Talk about buying the rumor. Baidu, China's leading internet search provider, let it be known on Jan. 30 that it will launch a so-called chatbot powered by artificial intelligence, akin to the ChatGPT system that has seized global imaginations.
Its U.S.-listed shares (ticker: BIDU) are up 9%. Markets acting rationally? Maybe. Baidu copycatting ChatGPT within months, assuming it delivers as promised in March, may paradoxically indicate that chatbots aren't really worth much, at least in their current form.
The technology will be hard to build a moat around, says Matthew Sheehan, a Carnegie Endowment for International Peace fellow who focuses on AI. Other players on both side of the Pacific -- Alphabet $(GOOGL)$, Tencent Holdings (700.Hong Kong), Alibaba Group Holding $(BABA)$ -- may just be waiting to learn from the first movers' mistakes. "There's a question how commoditized this technology will be," he says. "All the theoretical breakthroughs are in the public domain."
The value for Baidu could lie elsewhere: cementing its de facto status as China's AI champion. The company's growth from search-driven advertising peaked some time ago. Shares are down 40% over the past five years. That pushed Baidu into sustained investments in AI, notably autonomous driving technology.
The company's "robotaxi" fleet should double this year to 2,000, while an electric-vehicle joint venture with Geely Automobile Holdings (175. Hong Kong) gathers momentum. "The market undervalues some of the growth from these new areas," says Sharukh Malik, a portfolio manager for Asian equities at Guinness Asset Management.
Baidu's slower growth shielded it somewhat from the regulatory storm that broke over Alibaba, Tencent, and others during the past two years. "Baidu has been under less regulatory pressure," says Vivian Lin Thurston, an emerging markets portfolio manager at William Blair.

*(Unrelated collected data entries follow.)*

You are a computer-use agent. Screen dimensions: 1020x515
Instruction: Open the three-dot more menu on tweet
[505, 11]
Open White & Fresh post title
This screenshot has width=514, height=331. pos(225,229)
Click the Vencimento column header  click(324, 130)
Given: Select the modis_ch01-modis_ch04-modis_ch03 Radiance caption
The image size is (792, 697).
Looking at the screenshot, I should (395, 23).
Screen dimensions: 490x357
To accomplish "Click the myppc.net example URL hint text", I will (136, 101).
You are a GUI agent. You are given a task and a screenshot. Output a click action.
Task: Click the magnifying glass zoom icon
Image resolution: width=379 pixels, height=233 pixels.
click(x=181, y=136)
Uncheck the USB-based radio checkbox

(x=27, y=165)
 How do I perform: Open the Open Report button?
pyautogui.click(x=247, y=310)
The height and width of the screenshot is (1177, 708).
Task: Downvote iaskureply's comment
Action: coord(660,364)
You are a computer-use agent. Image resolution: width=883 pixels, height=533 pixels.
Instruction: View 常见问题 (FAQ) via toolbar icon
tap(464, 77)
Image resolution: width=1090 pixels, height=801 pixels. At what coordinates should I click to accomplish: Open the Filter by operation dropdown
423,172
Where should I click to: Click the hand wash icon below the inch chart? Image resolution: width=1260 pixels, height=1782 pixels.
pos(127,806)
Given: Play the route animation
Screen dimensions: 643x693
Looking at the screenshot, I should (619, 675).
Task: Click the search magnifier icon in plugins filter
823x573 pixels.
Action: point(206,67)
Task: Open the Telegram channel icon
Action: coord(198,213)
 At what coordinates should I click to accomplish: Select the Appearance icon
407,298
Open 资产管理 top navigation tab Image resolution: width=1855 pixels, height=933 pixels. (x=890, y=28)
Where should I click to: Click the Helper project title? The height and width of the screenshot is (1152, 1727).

Baidu is working with government on a "smart crossroads" initiative, Malik adds, deploying its AI systems to adjust traffic lights according to traffic flows. "Baidu is showing its ability to take part in the build-out of national infrastructure," he says.
China's near-immediate answer to ChatGPT -- again, if Baidu fulfills its promise -- also sends a message to the U.S. If Washington's clampdown on semiconductor exports is meant to keep China from advanced applications like AI, it isn't working too well so far.
Baidu is using chips from its own Kunlun subsidiary. Sitting on data from one billion or so users, with fewer pesky privacy restrictions, can be as important as hardware for AI development.
That could be Chinese companies' secret sauce, says Jason Hsu, chief investment officer at Rayliant Global Advisors. "China having more data points and less data privacy makes the AI race a lot more even," he says.
That race looks to be on in earnest and in public now, whether the chatbots thrive or flop, The drive for AI is rekindling animal spirits among techies, and their investors, as yesterday's sensations -- search, social media, e-commerce -- lose some luster.
That's good news for "tech enablers" like out-of-fashion chip manufacturers, says Pruksa Iamtongthong, senior investment director at asset manager abrdn. "The intuitive winner here is a company like TSMC [ Taiwan Semiconductor Manufacturing $(TSM)$]," she says.
Hype can be its own reward too, for a while, Hsu adds. "I don't quite see the fundamental relevance of all this," he says. "But sentiment will keep steering capital to anything that can claim a connection to China's version of ChatGPT."